Here’s how to recreate that warm, fuzzy and familiar feeling of the chaotic carnage a crowded St. Patrick’s Day in Ireland is known for, all in the comfort of your own home:

Get in the right headspace

How would you treat your home if it was the crowded streets of an Irish city during a Paddy’s Day parade? Your couch is now a quiet laneway and a perfect place to take a slash.

Your kitchen? Turn it the fuck upside down.

Every surface in the house should be spray painted a putrid shade of green that makes you nauseous.

Treat everyone in your home with a hostile and fearful energy

Like the real parade, who knows if those in the crowds are polite tourists enjoying the parade or some aggressive drunken fools who want to use your face as a punchbag. Yesterday they were your housemates, partner or children, but today they are the danger.

If they try to make conversation just keep the head down, ignore them, wait for them to lose interest and move on. The fear is palpable; last thing you want is to be glassed in the face for looking at someone the wrong way.

It should be taken as a given that you’ve been drinking from the get go

Vodka in the cornflakes. The cornflakes were actually more vodka. Do this all on an empty stomach, this isn’t amateur hour, you either want to recreate Paddy’s Day or you’re a liar, which is it?

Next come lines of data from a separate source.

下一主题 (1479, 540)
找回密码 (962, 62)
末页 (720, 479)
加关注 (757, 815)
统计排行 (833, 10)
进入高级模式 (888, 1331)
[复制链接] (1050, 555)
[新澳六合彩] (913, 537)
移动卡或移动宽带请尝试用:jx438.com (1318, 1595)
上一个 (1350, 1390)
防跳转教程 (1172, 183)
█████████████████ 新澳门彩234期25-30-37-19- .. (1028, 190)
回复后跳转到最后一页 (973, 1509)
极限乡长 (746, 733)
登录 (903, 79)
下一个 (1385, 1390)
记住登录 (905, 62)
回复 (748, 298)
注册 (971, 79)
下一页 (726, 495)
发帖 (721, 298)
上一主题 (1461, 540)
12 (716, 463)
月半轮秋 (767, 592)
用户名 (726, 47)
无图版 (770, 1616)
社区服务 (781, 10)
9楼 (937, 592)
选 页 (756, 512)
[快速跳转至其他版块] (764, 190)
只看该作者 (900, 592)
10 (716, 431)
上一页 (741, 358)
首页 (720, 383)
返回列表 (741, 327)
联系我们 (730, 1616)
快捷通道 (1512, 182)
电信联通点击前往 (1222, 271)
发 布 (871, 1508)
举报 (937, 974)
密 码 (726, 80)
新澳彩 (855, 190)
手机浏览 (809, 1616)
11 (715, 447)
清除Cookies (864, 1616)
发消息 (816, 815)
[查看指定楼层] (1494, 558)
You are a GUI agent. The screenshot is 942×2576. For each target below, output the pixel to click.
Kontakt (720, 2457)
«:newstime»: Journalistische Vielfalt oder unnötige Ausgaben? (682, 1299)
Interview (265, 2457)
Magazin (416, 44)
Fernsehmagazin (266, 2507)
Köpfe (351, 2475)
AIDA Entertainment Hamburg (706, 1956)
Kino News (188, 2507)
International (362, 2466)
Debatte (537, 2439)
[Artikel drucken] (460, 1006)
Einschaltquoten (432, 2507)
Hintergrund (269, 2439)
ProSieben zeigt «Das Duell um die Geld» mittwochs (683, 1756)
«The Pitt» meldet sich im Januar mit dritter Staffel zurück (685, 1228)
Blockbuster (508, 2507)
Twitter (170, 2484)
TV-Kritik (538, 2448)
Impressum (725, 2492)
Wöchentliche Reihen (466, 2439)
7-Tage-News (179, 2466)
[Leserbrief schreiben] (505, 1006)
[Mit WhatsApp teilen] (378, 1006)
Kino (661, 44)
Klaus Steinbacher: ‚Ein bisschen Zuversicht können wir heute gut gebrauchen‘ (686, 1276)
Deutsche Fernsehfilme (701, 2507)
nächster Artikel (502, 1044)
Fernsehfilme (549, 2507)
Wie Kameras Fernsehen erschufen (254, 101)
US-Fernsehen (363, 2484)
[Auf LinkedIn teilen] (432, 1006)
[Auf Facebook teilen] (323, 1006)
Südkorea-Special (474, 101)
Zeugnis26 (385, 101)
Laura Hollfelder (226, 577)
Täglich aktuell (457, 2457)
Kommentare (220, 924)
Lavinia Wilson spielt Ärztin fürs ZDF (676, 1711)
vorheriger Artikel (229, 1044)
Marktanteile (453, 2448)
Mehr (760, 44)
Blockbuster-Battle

Jump up and down on some bagpipes

Recreate that unmistakable and haunting sound of horrific pipe bands jetting from the US for the parade. It’s like it’s really happening.

Now you’re happy drunk, time to be a nuisance

Now it’s your turn to be a menace, vague guidelines should suffice: just act the massive prick to everyone. Turn over a bin, get in a fight with a lamppost, find a Yank tourist to berate for 30 minutes after they declare their sincere love for Ireland.

Random encounters

Hard to replicate from home so maybe just talk to yourself in mirror, pose as an old man who is weirdly upholding and explaining some Paddy’s Day tradition you’ve never heard of such as filling his underwear with mashed potatoes or driving nails into the souls of his shoes while letting a snake bite his mickey.

Transition toward bitter rants about the state of the country

Depending on how you’ve been putting away the alcohol this can occur as late in the day as 11am, but make sure to give out yards about absolutely every aspect of the country you were fiercely proud of not 5 minutes ago. Now find a spare piece of floor to black out in. Well done, you’ve created a little bit of Paddy’s Day magic for yourself.